Alabama, nationally beloved as the butt of every redneck joke ever invented, offers singularly awful weather. I posted this on a friend's Facebook page today, in fact. May through October are designated Hell. During these months, the air conditioning registers drip from the humidity extracted from the air. The outside feels like soup, I sweat profusely, embarrassingly, everywhere I go. I step out of my car, and the lovely diagonal line of my seat belt is outlined in perspiration. These months are occasionally interrupted with a hellacious unleashing of natural fury known as hurricanes. In my tenure in Alabama, we've been blissfully exempt from these tragedies, but New Orleans is only 100 miles down the road. I've seen it, don't need to experience it. We fend off mosquitoes that bring increasingly alarming diseases from equatorial regions. We hole up in our houses, occasionally dipping into the pool, or seeking refuge in the shade of an antique oak tree.
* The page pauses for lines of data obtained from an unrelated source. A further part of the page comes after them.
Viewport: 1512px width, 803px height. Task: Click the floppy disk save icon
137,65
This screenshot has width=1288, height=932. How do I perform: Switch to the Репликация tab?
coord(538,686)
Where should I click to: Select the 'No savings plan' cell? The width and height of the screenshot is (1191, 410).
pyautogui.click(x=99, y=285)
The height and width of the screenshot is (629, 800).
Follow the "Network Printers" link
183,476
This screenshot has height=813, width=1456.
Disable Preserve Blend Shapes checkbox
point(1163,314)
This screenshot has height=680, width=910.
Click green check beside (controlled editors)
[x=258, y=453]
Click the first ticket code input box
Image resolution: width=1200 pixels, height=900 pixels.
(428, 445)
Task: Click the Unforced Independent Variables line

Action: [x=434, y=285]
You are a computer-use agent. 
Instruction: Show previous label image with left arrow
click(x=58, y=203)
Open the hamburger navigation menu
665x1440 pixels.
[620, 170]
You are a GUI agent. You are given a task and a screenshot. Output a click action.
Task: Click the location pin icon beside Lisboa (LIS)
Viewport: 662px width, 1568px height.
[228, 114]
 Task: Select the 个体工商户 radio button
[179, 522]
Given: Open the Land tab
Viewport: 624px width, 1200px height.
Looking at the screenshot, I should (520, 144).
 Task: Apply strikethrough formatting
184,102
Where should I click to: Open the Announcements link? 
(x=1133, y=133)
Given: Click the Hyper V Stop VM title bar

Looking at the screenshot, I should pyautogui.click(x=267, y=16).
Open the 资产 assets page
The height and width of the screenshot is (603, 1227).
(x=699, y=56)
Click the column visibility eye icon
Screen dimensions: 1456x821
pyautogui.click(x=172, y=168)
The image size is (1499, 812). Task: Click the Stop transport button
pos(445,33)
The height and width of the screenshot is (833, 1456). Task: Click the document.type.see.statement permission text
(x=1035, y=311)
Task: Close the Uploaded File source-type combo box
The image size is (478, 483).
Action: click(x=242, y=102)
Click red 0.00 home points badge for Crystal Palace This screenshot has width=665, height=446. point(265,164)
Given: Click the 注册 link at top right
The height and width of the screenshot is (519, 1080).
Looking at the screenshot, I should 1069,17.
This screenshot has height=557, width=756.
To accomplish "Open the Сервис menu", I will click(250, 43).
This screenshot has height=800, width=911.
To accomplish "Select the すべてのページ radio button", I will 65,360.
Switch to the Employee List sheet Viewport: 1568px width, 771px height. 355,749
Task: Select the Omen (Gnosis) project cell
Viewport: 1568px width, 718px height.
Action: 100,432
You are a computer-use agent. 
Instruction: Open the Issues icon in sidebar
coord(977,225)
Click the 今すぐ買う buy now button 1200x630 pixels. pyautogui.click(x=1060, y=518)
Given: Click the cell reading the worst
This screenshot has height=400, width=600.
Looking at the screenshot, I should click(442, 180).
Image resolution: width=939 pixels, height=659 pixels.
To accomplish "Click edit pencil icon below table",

I've found that we usually don't have a spring or autumn in these parts. The trees generally don't turn beautiful shades of crimson and yellow. We don't have that brisk, cool air that heralds football and stews and fires in the fireplace--all the wonders of autumn in the northeastern parts of the nation. We usually go from hot as blazes to one November morning when the cars and roofs of our neighbors are glistening in frost and I haven't bought the boys long uniform pants.
Those chilly days lead to sub-freezing nights when I send M out to swaddle the pool equipment like a baby to avoid freezing. We are issued alerts on TV and radio to bring in all our pets, strays and elderly folks who didn't happen to die during the hellish summer. We crank up the heat, rummage through the backs of our closets to find the 3 sweaters that we still own. I dig through piles of athletic socks to find a pair, hopefully, that isn't white and won't show under black pants. I put headbands over cold ears, even if I am thankful that I can exercise outside without perishing.
These are my Alabama options. Blistering and burning or chattering and freezing. We have no brisk apple-picking season, no tulip-sprouting spring. We sit in the summer heat, watching the kudzu grow, waiting for that brief moment when the evening sun is setting and no longer burning us and before the mosquitoes come out. That moment, I run outside and drink my cocktail until the bugs drive me back in. Come winter, we will be running from car to shop to car to home as though the winter will kiss us with frostbite instantly.
Strangely enough, Alabama seems unprepared for both of these climate extremes. Frost kills all of the citrus crops, the palm trees, damages pools and cracks and freezes poorly insulated pipes. Summer heat and storms tear down above-ground power lines, threatens livestock, and kill the elderly. You'd think that EVEN Alabama could figure out how to cope with one of these extremes. Really. I'd take mastery over even one. Please.